I was going over some interview questions and came across this one at a website. I have come up with a solution in Ruby, and I wish to know if it is efficient and an acceptable solution. I have been coding for a while now, but never concentrated on complexity of a solution before. Now I am trying to learn to minimize the time and space complexity.
Question: You have an array of integers, and for each index you want to find the product of every integer except the integer at that index.
Example:
arr = [1,2,4,5]
result = [40, 20, 10, 8]
# result = [2*4*5, 1*4*5, 1*2*5, 1*2*4]
With that in mind, I came up with this solution.
Solution:
def find_products(input_array)
product_array = []
input_array.length.times do |iteration|
a = input_array.shift
product_array << input_array.inject(:*)
input_array << a
end
product_array
end
arr = find_products([1,7,98,4])
From what I understand, I am accessing the array as many times as its length, which is considered to be terrible in terms of efficiency and speed. I am still unsure on what is the complexity of my solution.

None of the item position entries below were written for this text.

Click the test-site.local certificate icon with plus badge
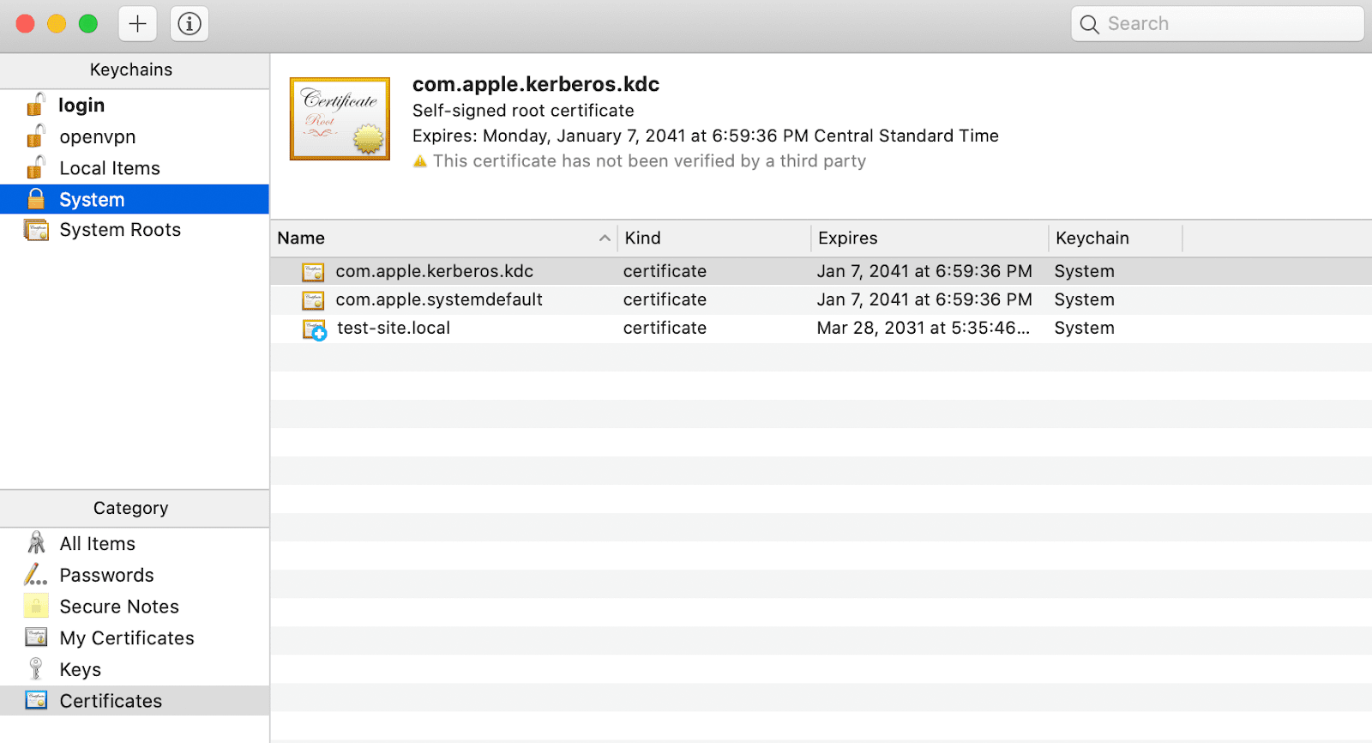This screenshot has width=1372, height=743. pyautogui.click(x=314, y=329)
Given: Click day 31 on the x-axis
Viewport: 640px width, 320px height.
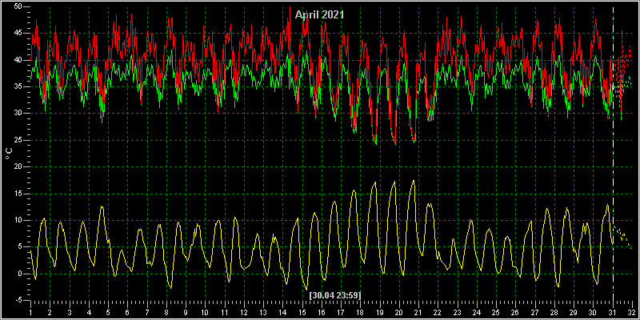Looking at the screenshot, I should (613, 311).
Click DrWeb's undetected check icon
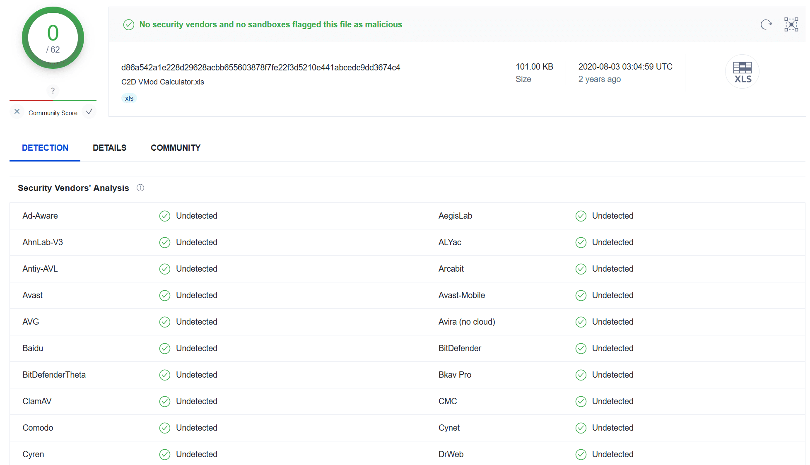Screen dimensions: 810x465 (x=581, y=455)
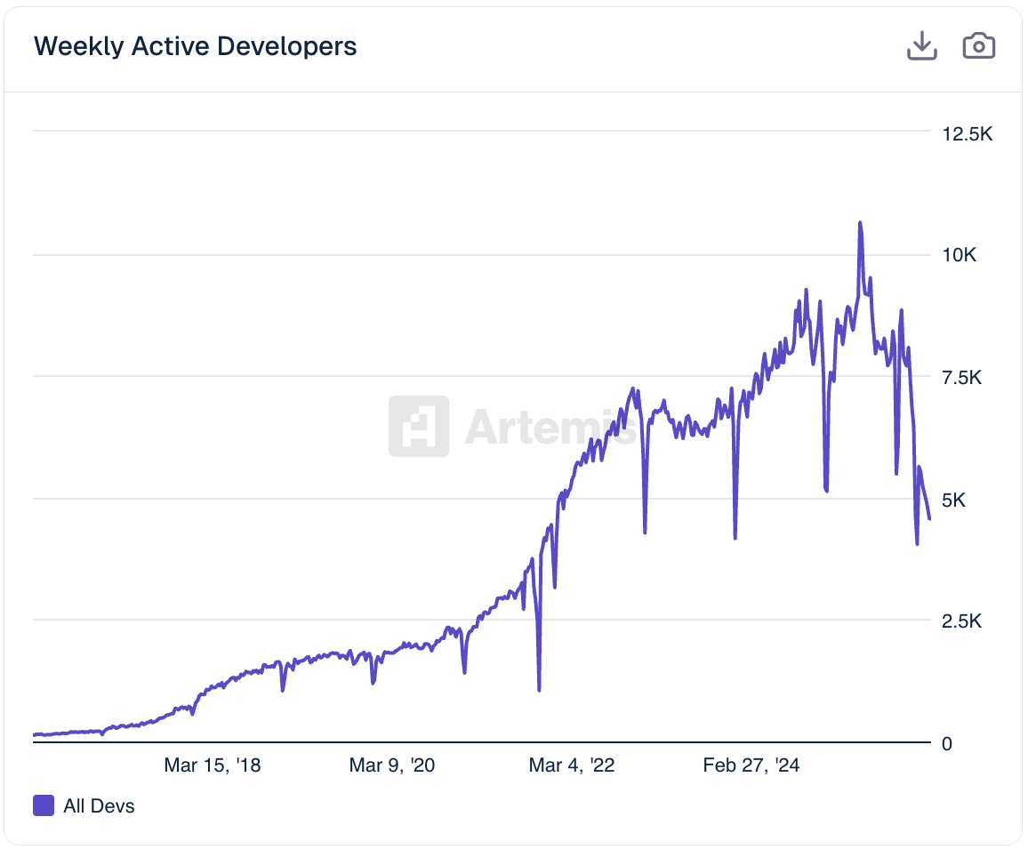The image size is (1028, 857).
Task: Click the Feb 27, '24 date label
Action: click(751, 765)
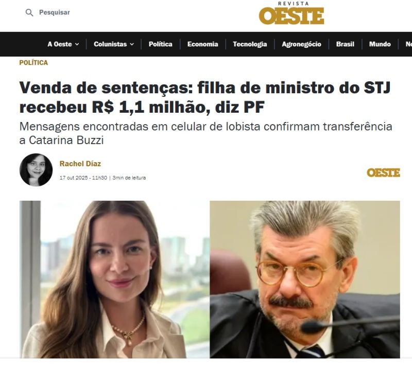Select the Brasil navigation item
Image resolution: width=412 pixels, height=366 pixels.
tap(345, 44)
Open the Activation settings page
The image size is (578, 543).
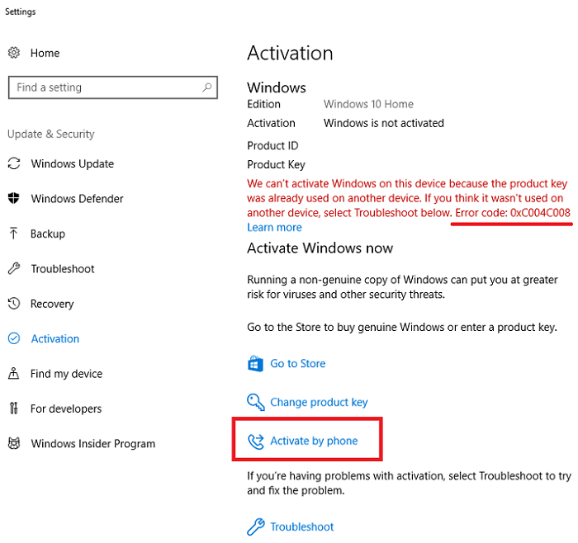(x=54, y=339)
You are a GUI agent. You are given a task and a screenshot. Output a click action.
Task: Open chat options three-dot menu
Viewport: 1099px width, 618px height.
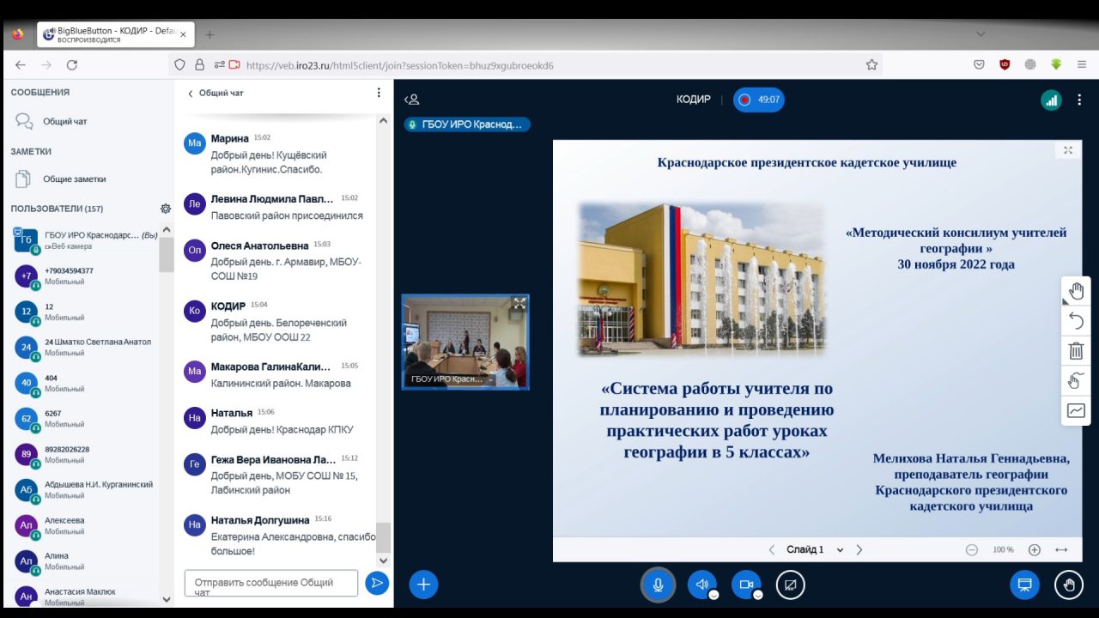[x=379, y=93]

Any help in making it more efficient is appreciated and if you can also tell the complexity of my solution and how to calculate that, it will be even better.
Thanks
def product_of_others(arr)
case arr.count(0)
when 0
total = arr.reduce(1,:*)
arr.map { |n| total/n }
when 1
ndx_of_0 = arr.index(0)
arr.map.with_index do |n,i|
if i==ndx_of_0
arr[0,ndx_of_0].reduce(1,:*) * arr[ndx_of_0+1..-1].reduce(1,:*)
else
0
end
end
else
arr.map { 0 }
end
end
product_of_others [1,2,4,5] #=> [40, 20, 10, 8]
product_of_others [1,-2,0,5] #=> [0, 0, -10, 0]
product_of_others [0,-2,4,5] #=> [-40, 0, 0, 0]
product_of_others [1,-2,4,0] #=> [0, 0, 0, -8]
product_of_others [1,0,4,0] #=> [0, 0, 0, 0]
product_of_others [] #=> []
For the case where arr
contains no zeroes I used arr.reduce(1,:*)
rather than arr.reduce(:*)
in case the array is empty. Similarly, if arr
contains one zero, I used .reduce(1,:*)
in case the zero was at the beginning or end of the array.